Il Grande Anello dei Sibillini in più tappe
Nei Monti Sibillini, tra Marche e Umbria, il Grande Anello è un trekking di circa 120 km che gira intorno al massiccio in più tappe. Praterie, laghi glaciali e borghi montani in una montagna leggendaria ancora poco frequentata fuori dai mesi di punta.
Foto: dimitri.menecali (CC BY 3.0) — Wikimedia Commons
I Monti Sibillini sono una montagna di leggende, di sibille e di laghi sospesi, eppure restano una meta sorprendentemente poco affollata se confrontata con le Dolomiti o l'Appennino più turistico. Il Grande Anello dei Sibillini è il modo migliore per conoscerli a fondo: un trekking di lungo percorso, di circa centoventi chilometri, che compie il giro completo del massiccio in più tappe, collegando rifugi e borghi montani attraverso praterie d'alta quota, faggete e valli silenziose. È un cammino impegnativo ma alla portata di chi ha buona gamba e voglia di camminare per più giorni.
L'anello si sviluppa tutto intorno alle cime principali del gruppo, toccando in successione una serie di basi d'appoggio nei piccoli centri pedemontani e nei rifugi di quota. Si attraversano luoghi dai nomi evocativi e dai paesaggi diversissimi tra loro: gli ampi altopiani, le creste erbose, i versanti boscosi e i fondovalle dove sorgono i paesi. Ogni tappa ha il suo carattere, alternando lunghe traversate in quota a discese verso i borghi dove si pernotta e ci si rifornisce.
Il simbolo dei Sibillini è il Lago di Pilato, uno dei pochi laghi glaciali dell'Appennino, incastonato in un circo roccioso sotto le cime più alte del massiccio. Raggiungerlo richiede una salita impegnativa e una deviazione rispetto all'anello classico, ma per molti è il cuore dell'intera esperienza, anche per le leggende che lo circondano e per il piccolo crostaceo endemico che vive solo nelle sue acque. Un altro luogo iconico è il Piano Grande, vicino a Castelluccio, celebre per la fioritura estiva, anche se è bene ricordare che il borgo di Castelluccio ha subito gravi danni con il terremoto del 2016 e l'intera area sta affrontando una lenta ricostruzione.

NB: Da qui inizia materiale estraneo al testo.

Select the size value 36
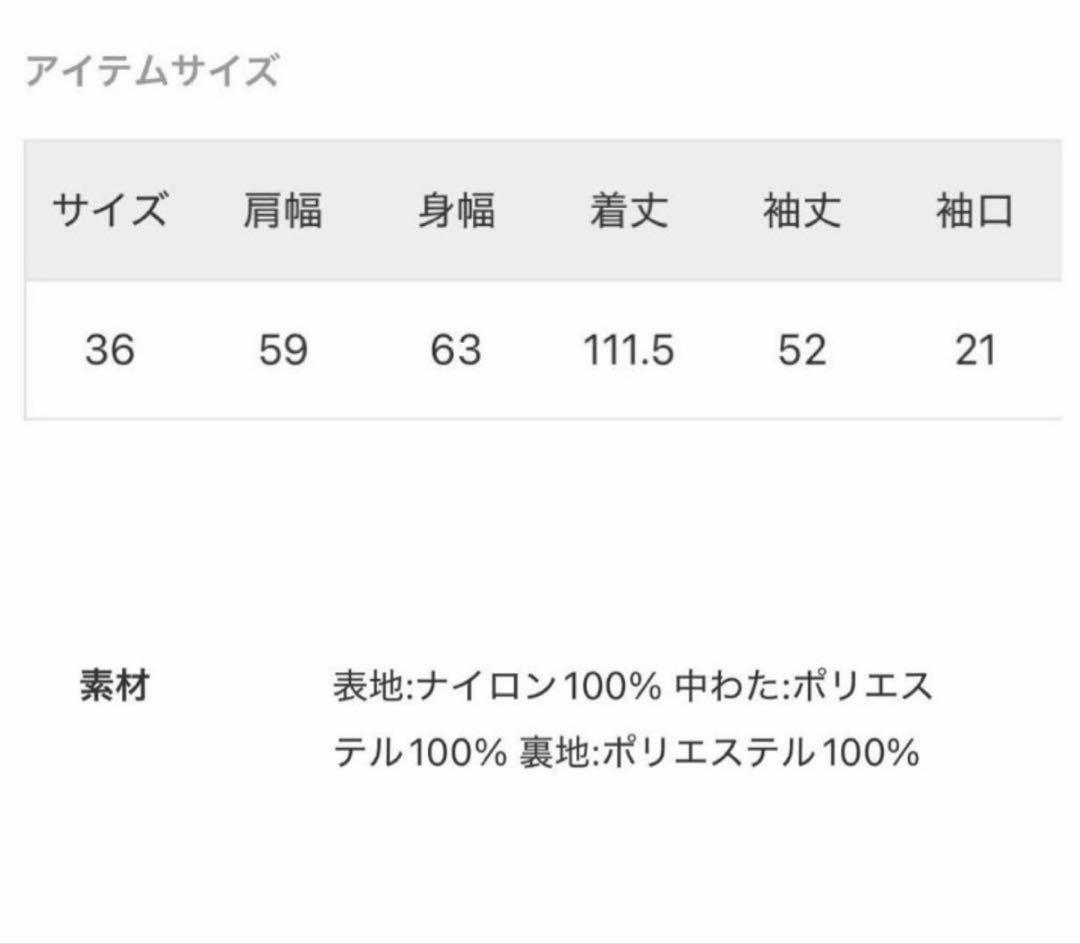Screen dimensions: 1080x944 coord(110,351)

Proprio il sisma del 2016 ha segnato profondamente questi luoghi: alcuni paesi, rifugi e tratti di sentiero hanno avuto bisogno di interventi e ripristini. Per questo, prima di partire, è indispensabile informarsi sullo stato attuale delle tappe, dei posti tappa e dei sentieri presso il Parco Nazionale dei Monti Sibillini e le strutture locali, perché la situazione può variare di stagione in stagione. Affrontare l'anello con informazioni aggiornate è una questione sia di sicurezza sia di rispetto verso comunità che stanno faticosamente ripartendo.

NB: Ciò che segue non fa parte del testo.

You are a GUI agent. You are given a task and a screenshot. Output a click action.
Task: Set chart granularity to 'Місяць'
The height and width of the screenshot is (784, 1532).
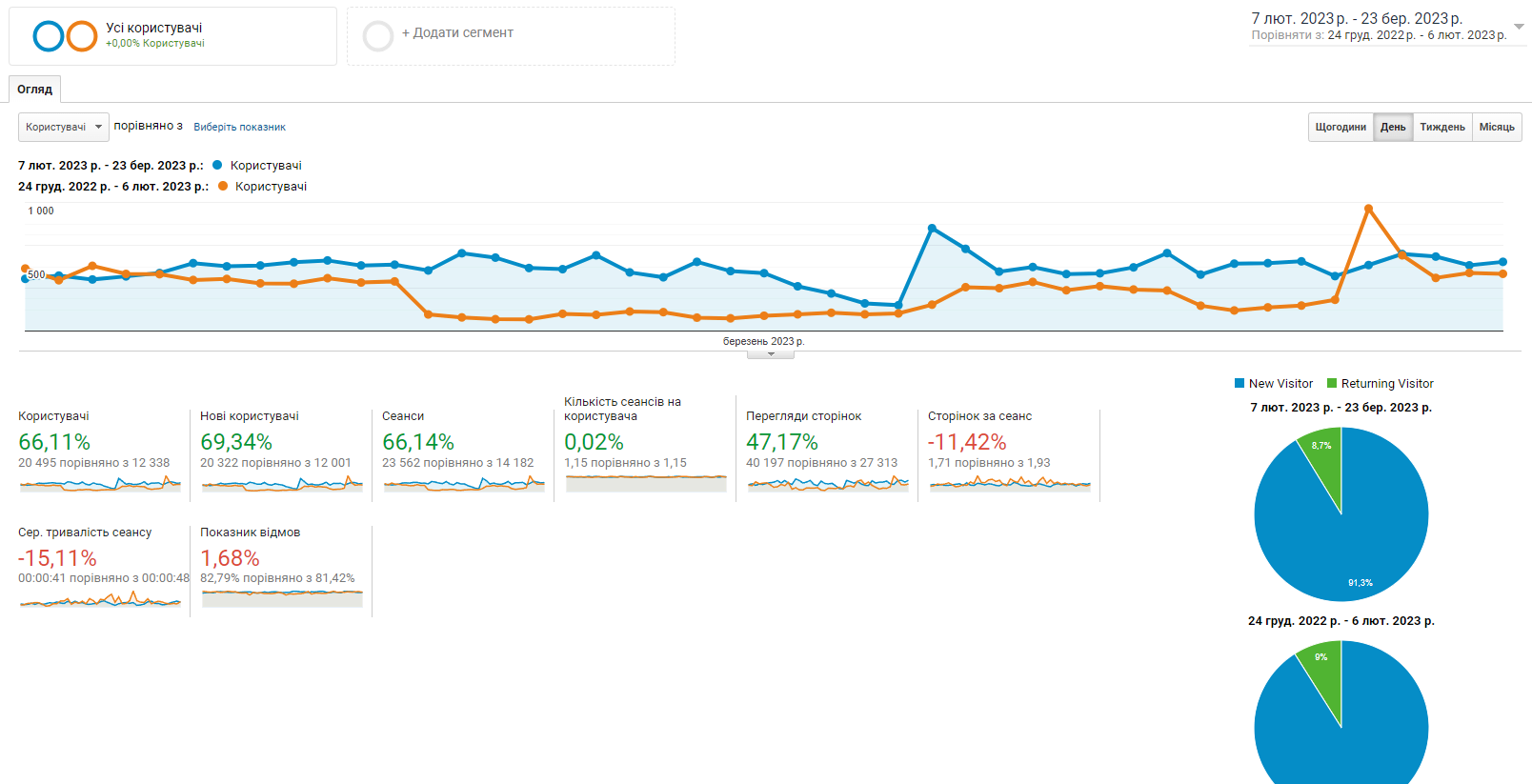(x=1496, y=128)
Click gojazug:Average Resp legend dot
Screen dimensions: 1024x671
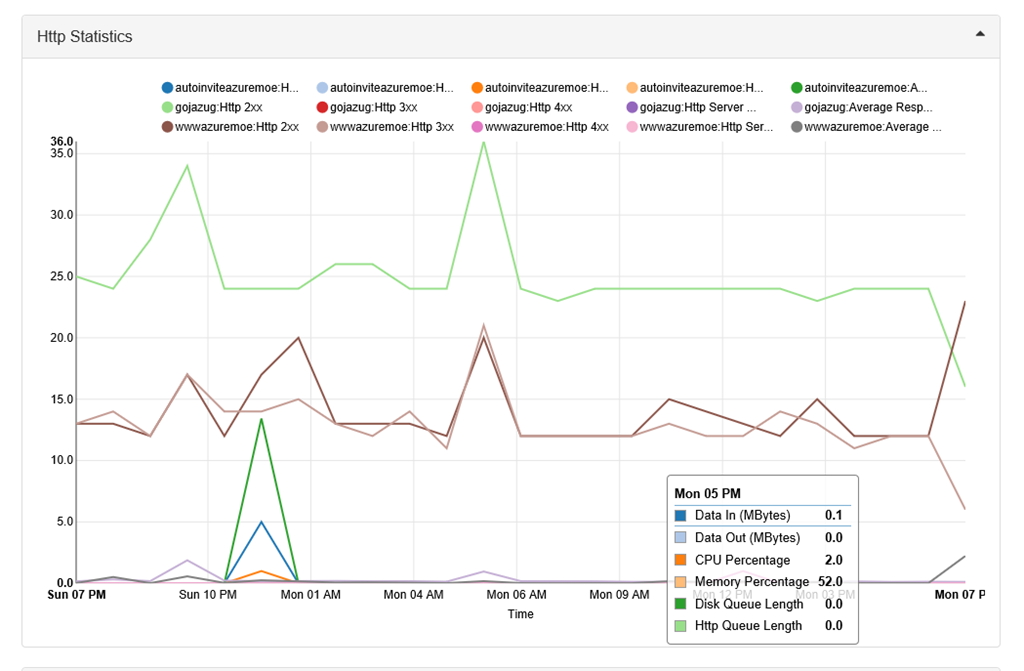pyautogui.click(x=796, y=107)
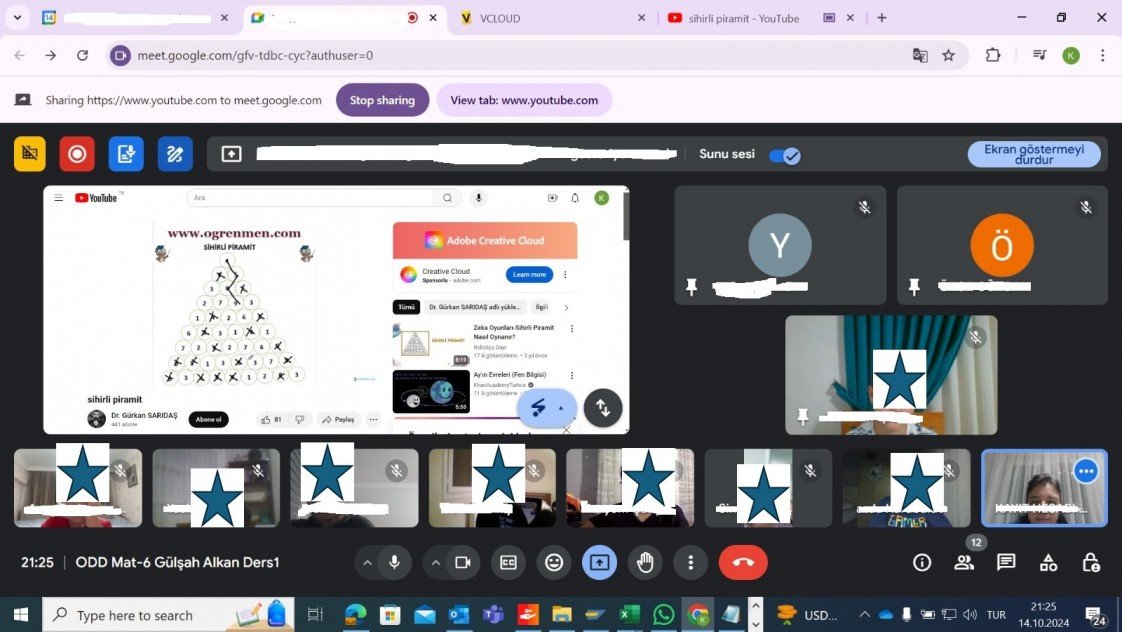Turn on closed captions
This screenshot has width=1122, height=632.
508,563
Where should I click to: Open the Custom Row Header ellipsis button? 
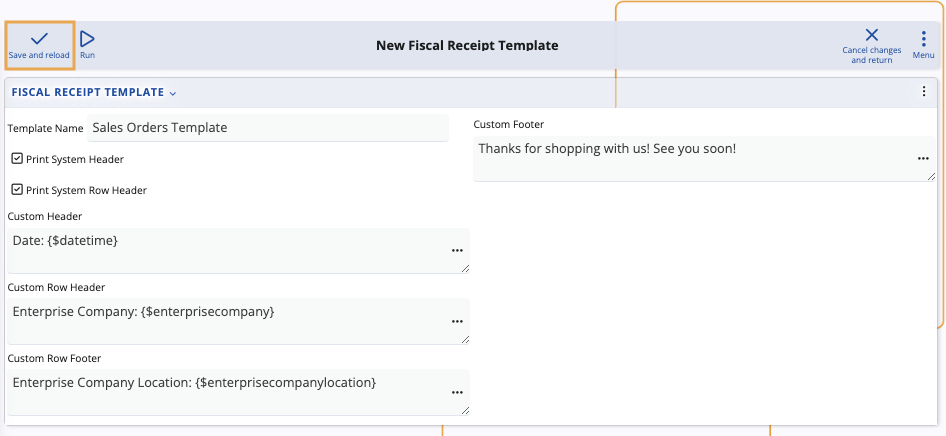[x=457, y=321]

Come arrivare: i Sibillini si trovano a cavallo tra Marche e Umbria. Sul versante marchigiano i riferimenti sono centri come Visso, Ussita, Montemonaco e Amandola, mentre sul lato umbro si sale da Norcia e dalla Valnerina. L'accesso è soprattutto su gomma, in auto, dato che i collegamenti pubblici verso i piccoli paesi di montagna sono limitati; le stazioni ferroviarie utili restano lontane, nelle valli, e vanno completate con autolinee locali. Per un anello che torna al punto di partenza, l'auto lasciata alla base scelta è la soluzione più comoda.
Il periodo migliore è l'estate e l'inizio dell'autunno, in particolare giugno, luglio e settembre. In questi mesi i sentieri d'alta quota sono in genere liberi dalla neve, i rifugi e i posti tappa sono attivi e le praterie sono al massimo della loro bellezza. Giugno e settembre, ai margini della stagione, sono i momenti in cui la montagna è meno frequentata: si evitano sia i temporali pomeridiani più violenti del pieno luglio sia la grande affluenza legata alla fioritura del Piano Grande, che concentra molti visitatori in pochi giorni. Camminando in questi periodi si può attraversare il massiccio incontrando pochissime persone, soprattutto nelle tappe più remote.
Un consiglio pratico: prepara con attenzione equipaggiamento e logistica, perché in quota il meteo cambia in fretta e le distanze tra i punti di rifornimento sono lunghe. Porta abbigliamento a strati, una buona scorta d'acqua, mappa e traccia GPS aggiornate, e prenota per tempo i pernottamenti, che nei piccoli centri sono limitati. Soprattutto, verifica sempre le condizioni più recenti di sentieri e strutture prima di metterti in cammino: i Sibillini ripagano la prudenza con alcuni dei panorami più solitari e leggendari dell'intero Appennino.